Are some of those issues related to marriage? The "spouse or member of immediate family" problem in hospitals, for example. I don't suppose the healthcare and insurance issues will be definitely settled until federal law covers those things.

At any rate, I like what you have to say, and agree with your concern regarding stereotypes. Discrimination, ignorance and hate need to be stamped out.

swisslet said...

surely the only reason people have a problem with same-sex relationships IS tied back to religion, or at least to people's interpretation of religion. Why else would you take offence at something which, as you say, hurts no one? People have every right to their faith, of course, but it's when they turn that faith onto other people that I have a problem. Who would want to believe in a God that says that this is wrong and that the people who do it are damned? I don't believe in any God or in heaven or hell or any of the rest of it, and I certainly don't want any part of that, that's for sure.

I heard this the other day:

"I hear Paris Hilton has found God in jail. Well, I've read the Old Testament, and frankly that's where he belongs".

tee hee.

Perhaps if we all stopped worrying about Gods and started worrying more about how we treat each other in the here and now, then the world would be a nicer place.

end of lecture.

Well said, kiddo.

ST

swisslet said...

[sidebar - did you hear that Tony Blair was reported as saying on the war in Iraq that it wasn't a war between two civilisations, it was a war FOR civilisation?

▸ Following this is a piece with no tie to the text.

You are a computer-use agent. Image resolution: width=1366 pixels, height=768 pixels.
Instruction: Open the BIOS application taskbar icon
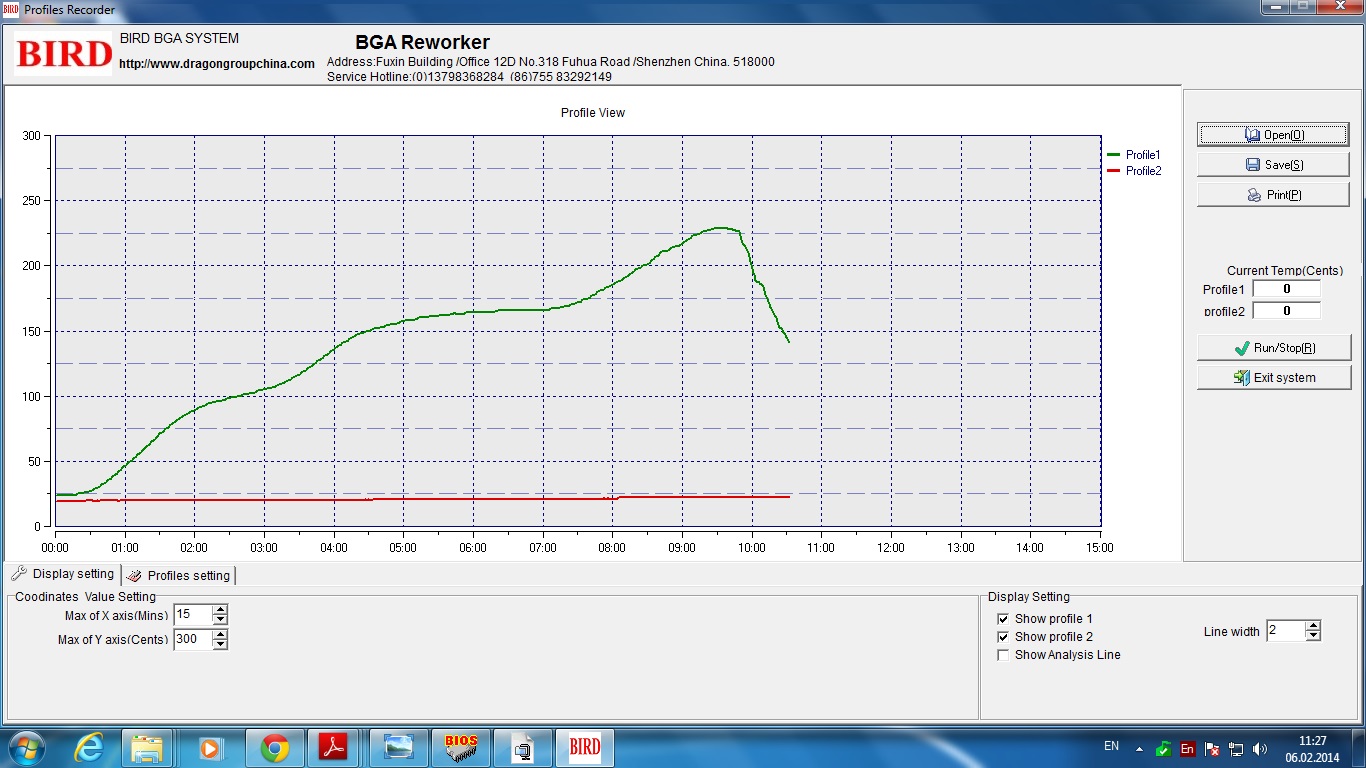coord(461,747)
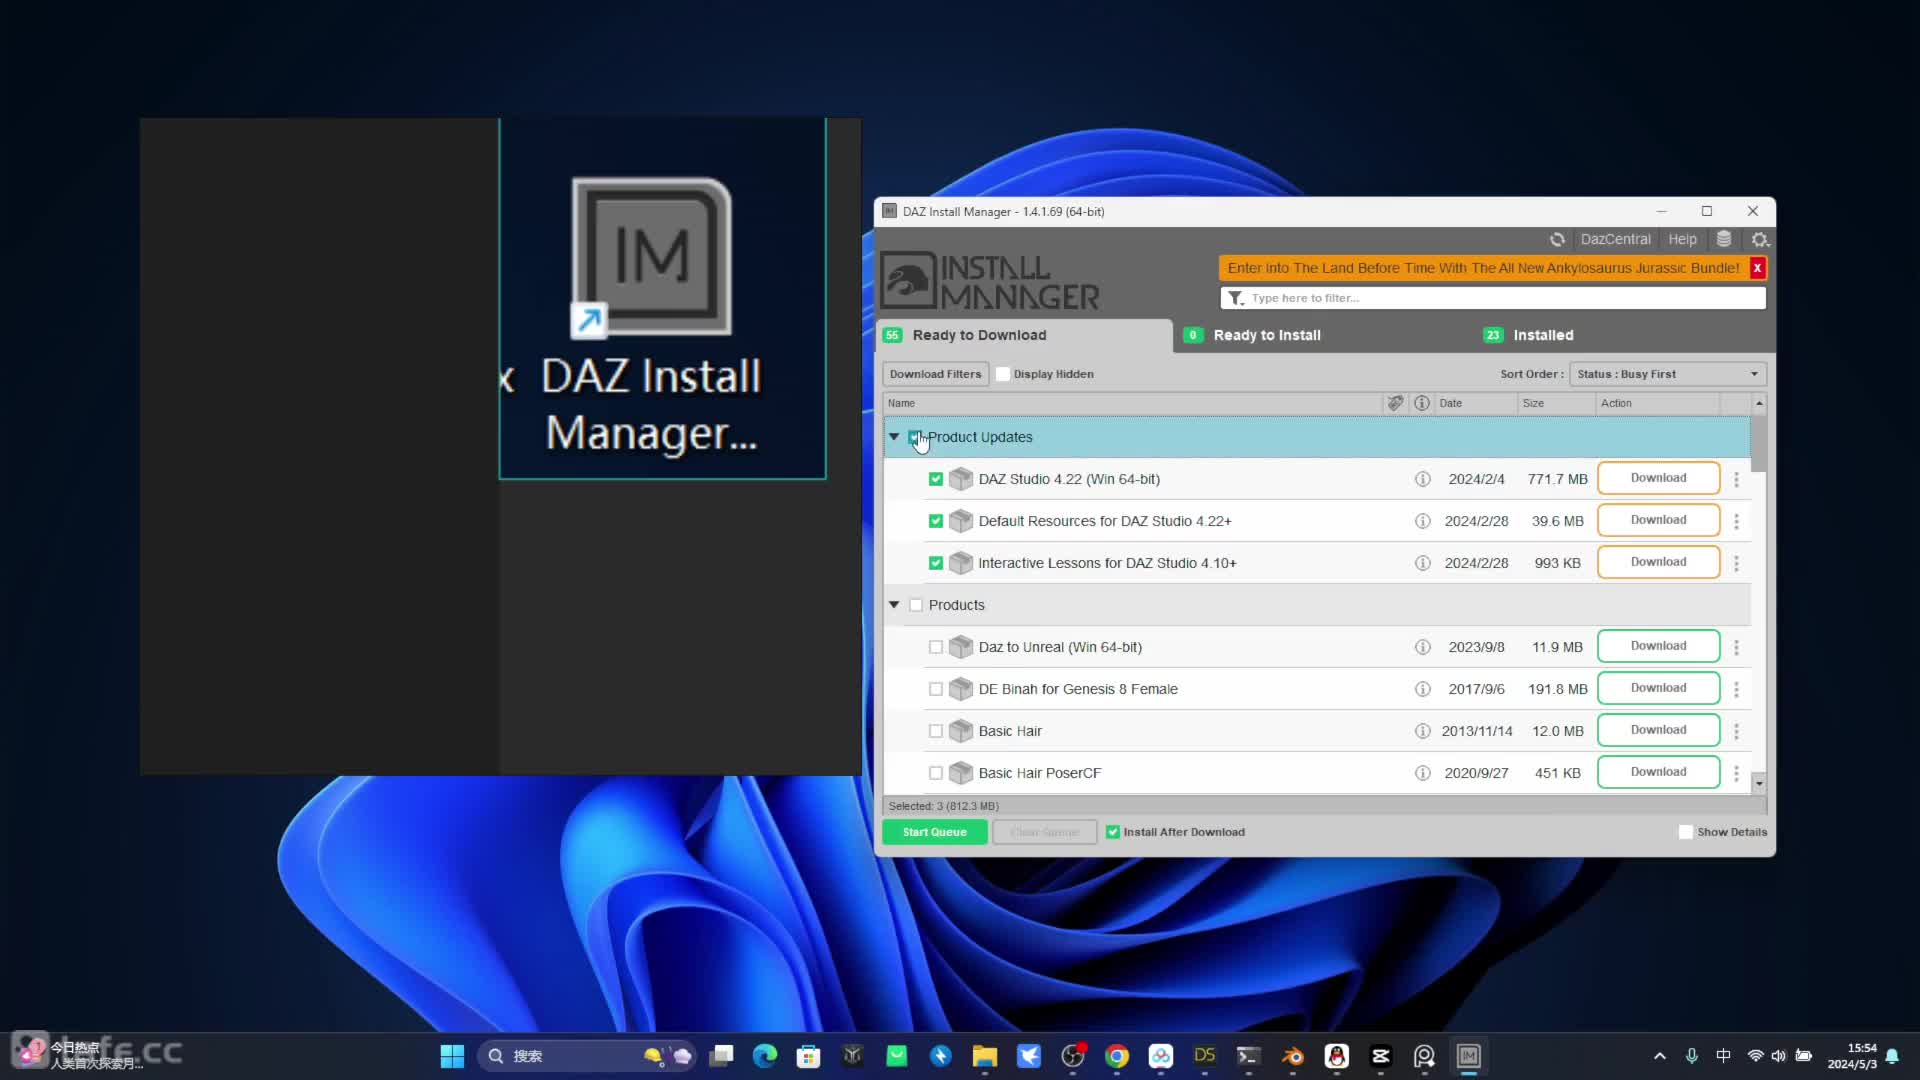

That's his (at the time hidden) catholicism speaking. What an attitude to have when making decisions that will affect the lives of thousands of people, British soldiers, Iraqi soldiers and Iraqi civilians alike. Grrr]

Alecya G said...

No, swiss, I hadn't heard that, but it doesn't suprise me. You know, nothing offends me quite like people saying (or assuming, or thinking) that life in countries like iraq is uncivilized, or that any non-judeo-christian belief system is barbaric. The concept itself is uncivilized.

I could rant for hours about that. Really, when I acme back from the midlle east I almost cried at the difference in the cultures. The US and (the brief time I spent in) London citizens were so much less courteous and generous it was apalling. (outside the lovely hyde, of course, who gave me and my friends a lovely late nite tour of the City)

Hyde said...

:)

Queenie said...

It's a shame you can't give a standing ovation to a blog post, because I'd give one to this.

MAGNIFICENT post, Alecya. Couldn't agree more & you put it beautifully.

"There isn't enough love in this world" - I would like to see this tattooed across Arnie's forehead. Backwards, so he sees it every day in the mirror when he's shaving.

Political post, yes, but psycho isn't the word. Sane is the word.